ASSIGNED TASK - Reproduce the entries that follow exactly. No picture should appear in the result.

Stored data -

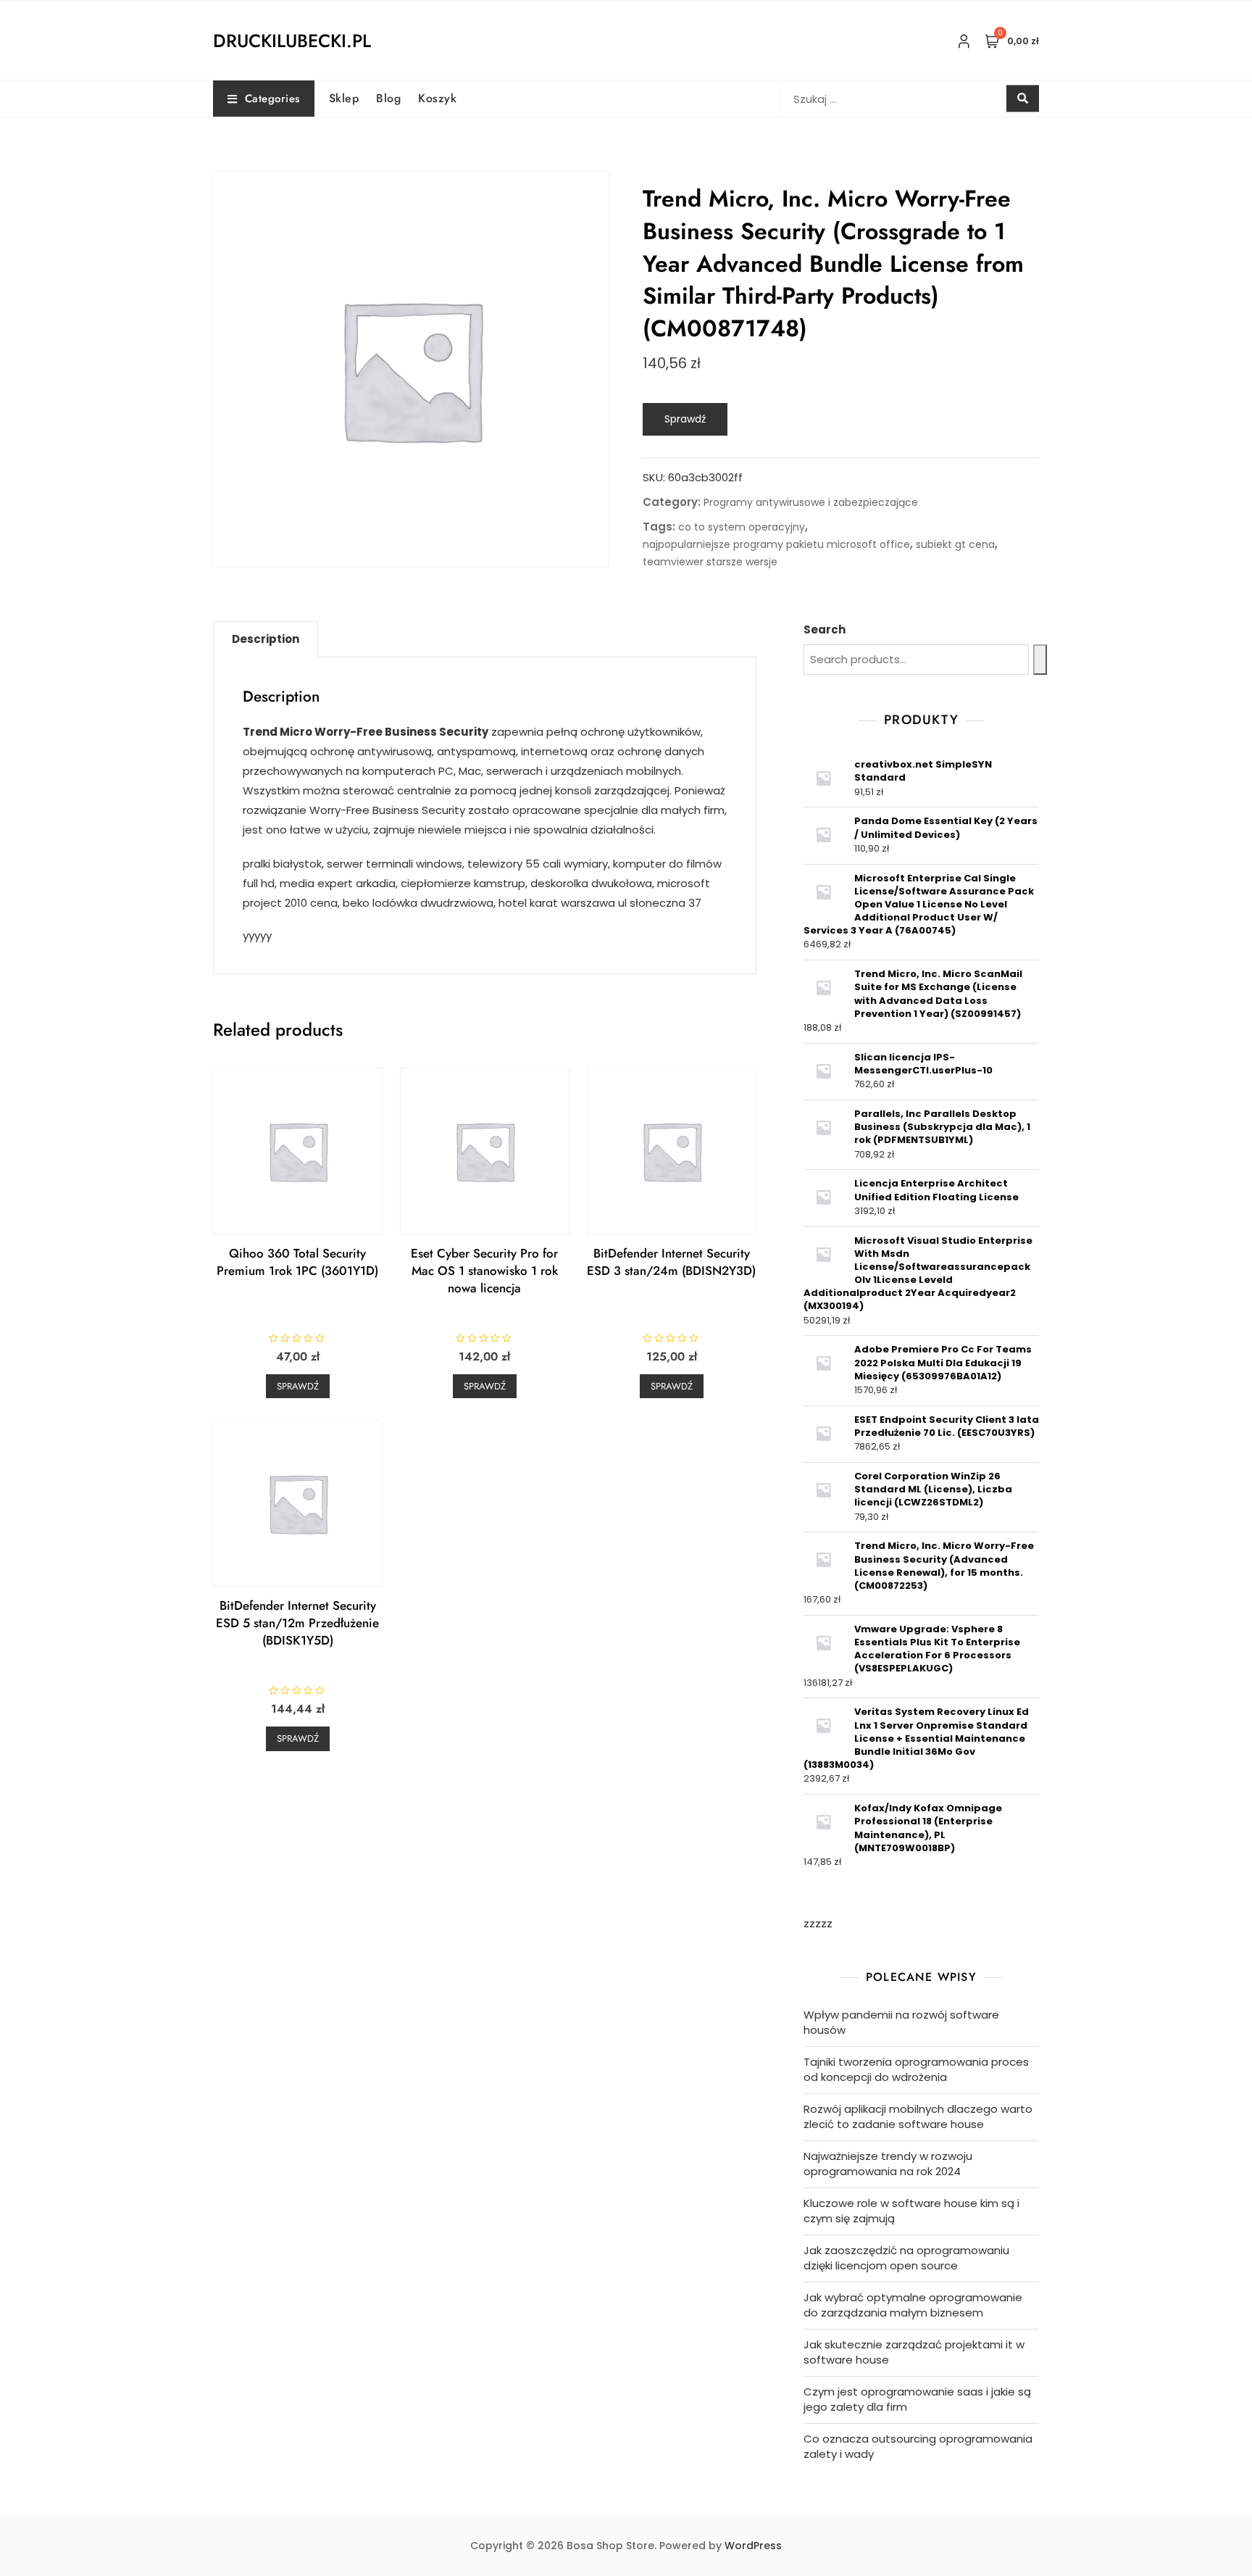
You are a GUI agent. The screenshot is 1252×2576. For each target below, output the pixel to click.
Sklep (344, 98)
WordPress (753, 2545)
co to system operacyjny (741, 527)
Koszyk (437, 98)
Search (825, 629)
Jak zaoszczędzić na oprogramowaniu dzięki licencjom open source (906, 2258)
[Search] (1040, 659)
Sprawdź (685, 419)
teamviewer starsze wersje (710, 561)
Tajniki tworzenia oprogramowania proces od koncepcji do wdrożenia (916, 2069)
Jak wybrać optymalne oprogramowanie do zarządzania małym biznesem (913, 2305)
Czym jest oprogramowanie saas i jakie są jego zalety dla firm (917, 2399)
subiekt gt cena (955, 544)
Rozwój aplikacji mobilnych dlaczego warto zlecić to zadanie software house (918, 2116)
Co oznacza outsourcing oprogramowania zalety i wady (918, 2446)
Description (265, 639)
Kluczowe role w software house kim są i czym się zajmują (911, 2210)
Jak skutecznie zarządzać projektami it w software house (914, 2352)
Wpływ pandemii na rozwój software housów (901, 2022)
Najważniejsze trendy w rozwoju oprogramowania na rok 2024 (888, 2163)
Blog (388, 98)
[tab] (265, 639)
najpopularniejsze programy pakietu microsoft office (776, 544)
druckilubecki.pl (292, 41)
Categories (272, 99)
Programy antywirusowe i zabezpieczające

RESULT OF THIS TASK -
You are a GUI agent. The screenshot is 1252×2576. For each target below, output the pixel to click.
Sklep (344, 98)
WordPress (753, 2545)
co to system operacyjny (741, 527)
Koszyk (437, 98)
Search (825, 629)
Jak zaoszczędzić na oprogramowaniu dzięki licencjom open source (906, 2258)
[Search] (1040, 659)
Sprawdź (685, 419)
teamviewer starsze wersje (710, 561)
Tajniki tworzenia oprogramowania proces od koncepcji do wdrożenia (916, 2069)
Jak wybrać optymalne oprogramowanie do zarządzania małym biznesem (913, 2305)
Czym jest oprogramowanie saas i jakie są jego zalety dla firm (917, 2399)
subiekt gt cena (955, 544)
Rozwój aplikacji mobilnych dlaczego warto zlecić to zadanie software house (918, 2116)
Co oznacza outsourcing oprogramowania zalety i wady (918, 2446)
Description (265, 639)
Kluczowe role w software house kim są i czym się zajmują (911, 2210)
Jak skutecznie zarządzać projektami it w software house (914, 2352)
Wpływ pandemii na rozwój software housów (901, 2022)
Najważniejsze trendy w rozwoju oprogramowania na rok 2024 (888, 2163)
Blog (388, 98)
[tab] (265, 639)
najpopularniejsze programy pakietu microsoft office (776, 544)
druckilubecki.pl (292, 41)
Categories (272, 99)
Programy antywirusowe i zabezpieczające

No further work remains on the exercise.